Ever since clinics began to provide the safe and legal abortions made possible by Roe v. Wade in 1973, they have been targets for harassment by anti-choice organizations and individuals. The onslaught has been characterized by steadily escalating violence, with the worst sieges occurring in 1984, 1992-94, and 1997-98. Between 1977 and the end of February 2001, more than 4,200 bombings, arsons, blockades, episodes of vandalism, stalkings, assaults, and other acts of violence took place at clinics throughout the country. Stymied in their efforts to make abortion illegal again, some anti-choice extremists resorted to murder as the ultimate weapon in the "war" they claim to be waging. The violence is exacerbating the already critical shortage of physicians willing to provide abortions and otherwise compromising the right of women to obtain abortion care.
As the nation's principal defender of the Constitution, the ACLU is committed to protecting a woman's right to choose. We deplore the orchestrated campaign of violence and threats designed to intimidate doctors, health care workers, and women who try to exercise their constitutional right to reproductive freedom. The violence directed against abortion providers today is analogous to white supremacists' attacks on African-Americans and civil rights advocates in the 1960's South, aimed at preventing blacks from exercising their right to vote.
Anti-choice activists, like those espousing any cause, are properly protected by the First Amendment when they speak, march, demonstrate, pray, display images, or associate with others in these activities. Their expression may be harsh, unsettling, and offensive and still be protected by the First Amendment.
But protesters may not physically obstruct others from exercising their rights, threaten doctors' lives in an effort to scare them away from abortion practice, nor break the bounds of peaceful expression and assembly. The First Amendment does not protect people when they turn to shooting doctors, kidnapping clinic staff, destroying medical equipment, planting bombs, setting fire to clinics, threatening violence, or blockading clinic entrances. The Constitution does not -- and never has -- provided immunity to vigilantes.
- In Planned Parenthood v. American Coalition of Life Activists, doctors and clinics sued organizations and individuals who have endorsed the use of violence against abortion providers, asking the court to hold them liable for threatening the safety of doctors and clinic workers by listing their names, addresses, and other identifying information on WANTED posters and websites. The ACLU submitted many friend-of-the-court briefs in the case, articulating standards for assessing when speech is unprotected as a "true threat." After the jury returned a $100+ million verdict against the defendants and the trial court enjoined the threats, the ACLU filed a brief on appeal defending both the verdict and the injunction. The court of appeals reversed, however. The ACLU will consider continued participation as the case proceeds.

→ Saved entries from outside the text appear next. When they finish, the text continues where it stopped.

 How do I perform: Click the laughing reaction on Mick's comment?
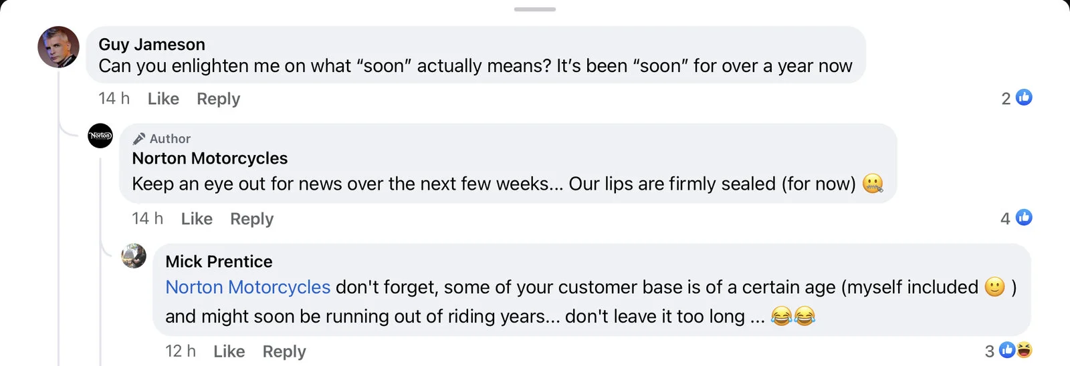pyautogui.click(x=1024, y=350)
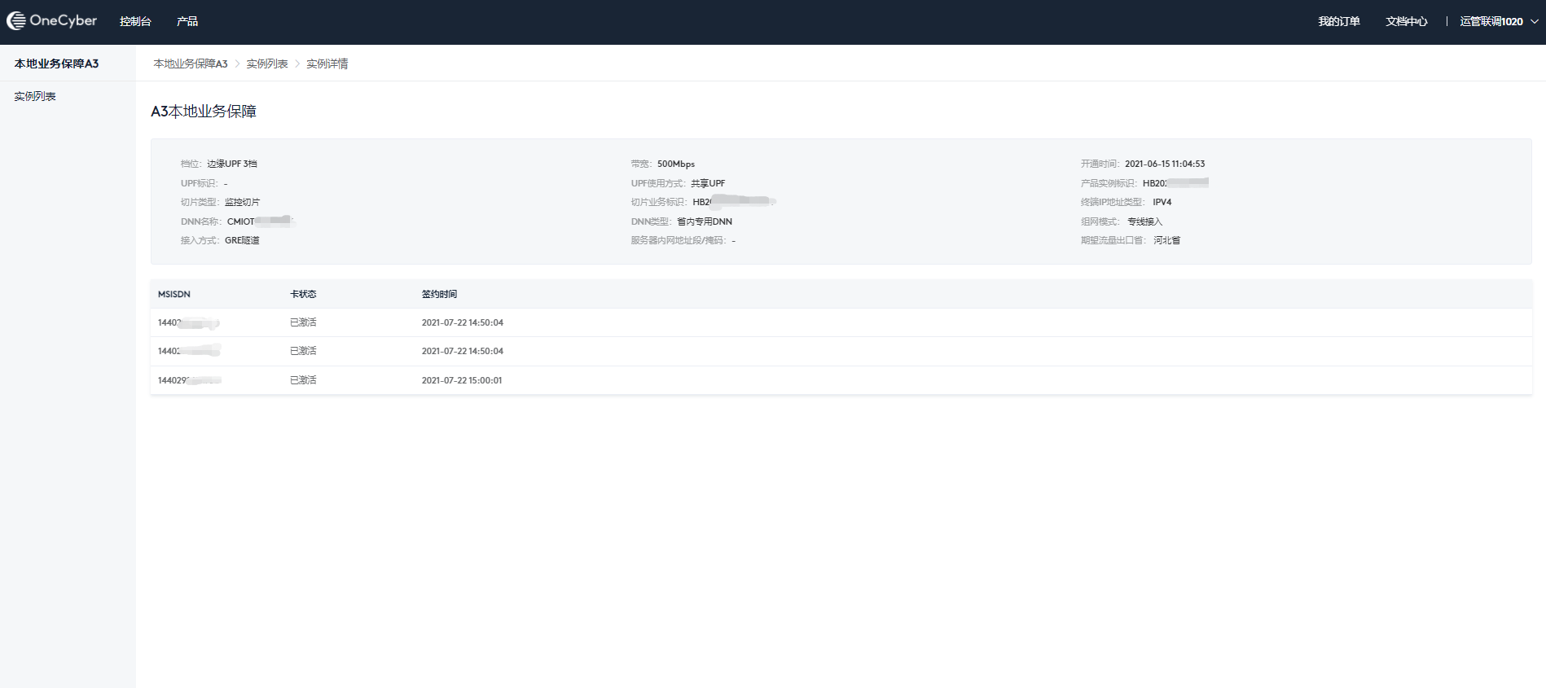
Task: Select 本地业务保障A3 sidebar heading
Action: coord(56,64)
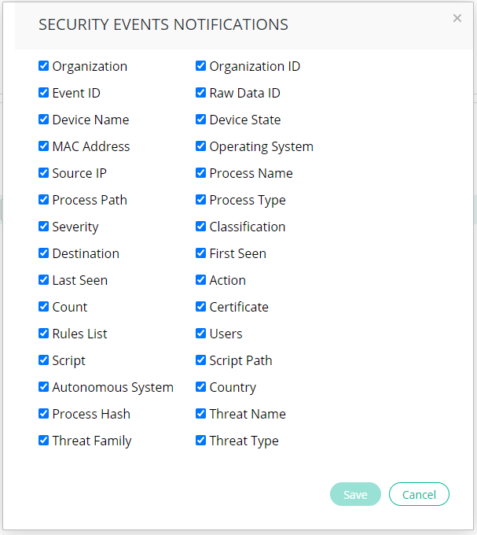
Task: Uncheck the Organization ID checkbox
Action: (x=201, y=66)
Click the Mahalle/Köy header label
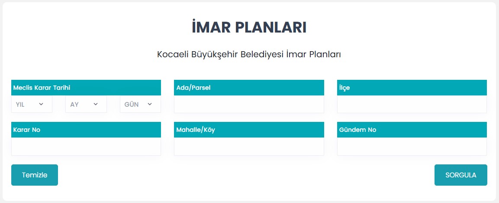The width and height of the screenshot is (499, 203). click(196, 130)
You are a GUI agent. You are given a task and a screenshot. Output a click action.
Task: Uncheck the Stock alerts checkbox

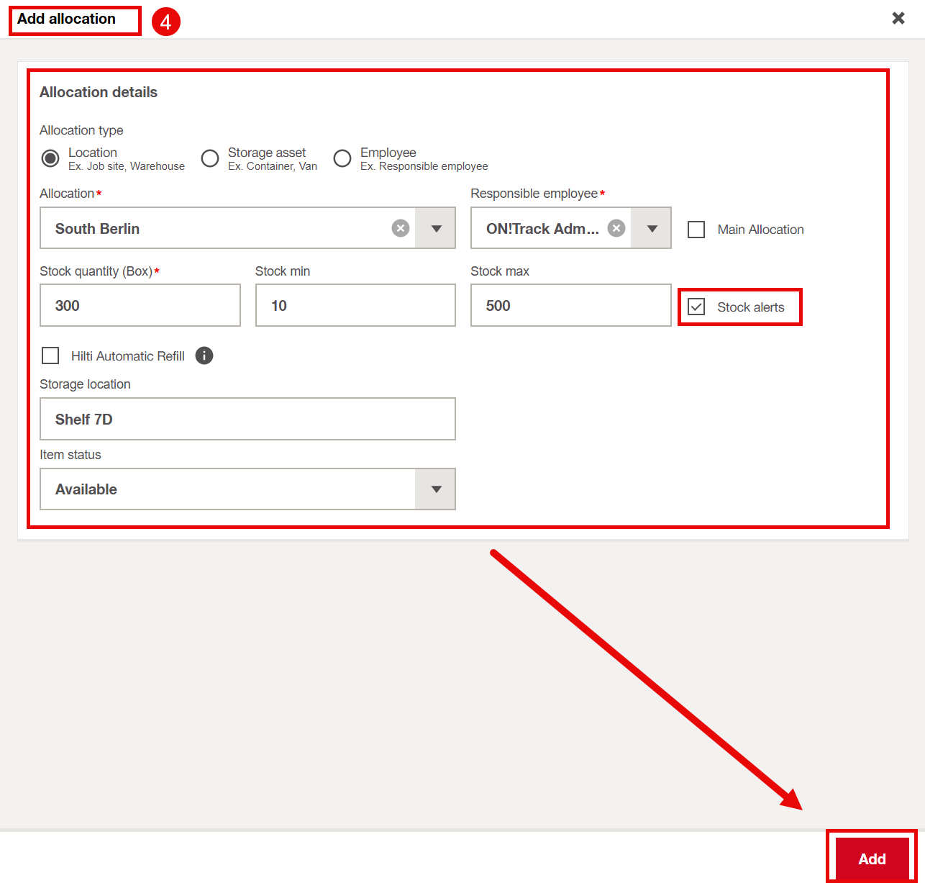coord(696,307)
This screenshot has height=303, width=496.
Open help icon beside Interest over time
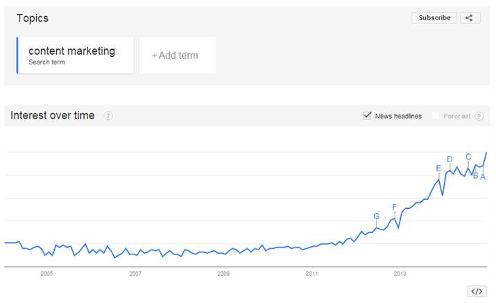(x=108, y=116)
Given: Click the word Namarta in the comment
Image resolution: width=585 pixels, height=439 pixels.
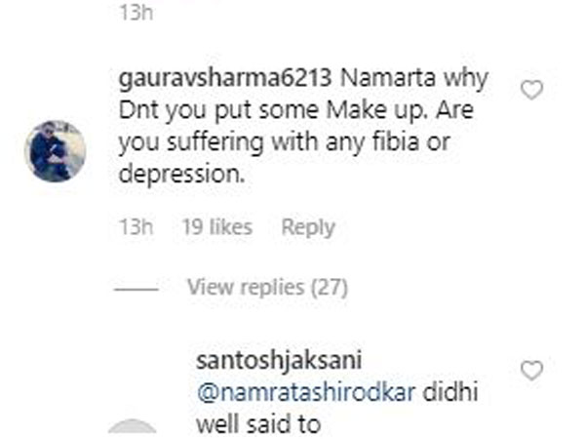Looking at the screenshot, I should 388,78.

- In Pro-Choice Network v. Schenck, the ACLU filed friend-of-the-court briefs in both the court of appeals and the Supreme Court defending the constitutionality of a court order that prohibited the defendants from protesting within 15 feet of clinic driveways and entrances in western New York. We argued that the injunction was necessary to ensure safe and unimpeded access to reproductive health services in the face of extensive evidence that the protesters had repeatedly obstructed, harassed, crowded, intimidated, and grabbed clinic patients and staff. The Supreme Court upheld the order creating protest-free zones.
- The ACLU helped to draft the federal Freedom of Access to Clinic Entrances Act (FACE), enacted in 1994 to prohibit the use of force, threats of force, physical obstruction, and property damage intended to interfere with those obtaining or providing reproductive health services. We subsequently defended the constitutionality of this important law in courts around the country.
- ACLU affiliates work with law enforcement officials in states throughout the nation to ensure that mass anti-choice protests remain peaceful and that FACE is vigorously enforced to keep clinic doors open and accessible.
The ACLU is actively engaged in efforts to protect abortion providers and patients from such illegal conduct. Our activities include the following, among others:
The high incidence of anti-choice violence has terrorized abortion providers and made access to abortion services increasingly difficult in the last decade. No health care worker should have to risk threats, assaults, and even murder for providing a legal medical procedure. No woman should have to risk being assaulted and abused for exercising her constitutional right to choose.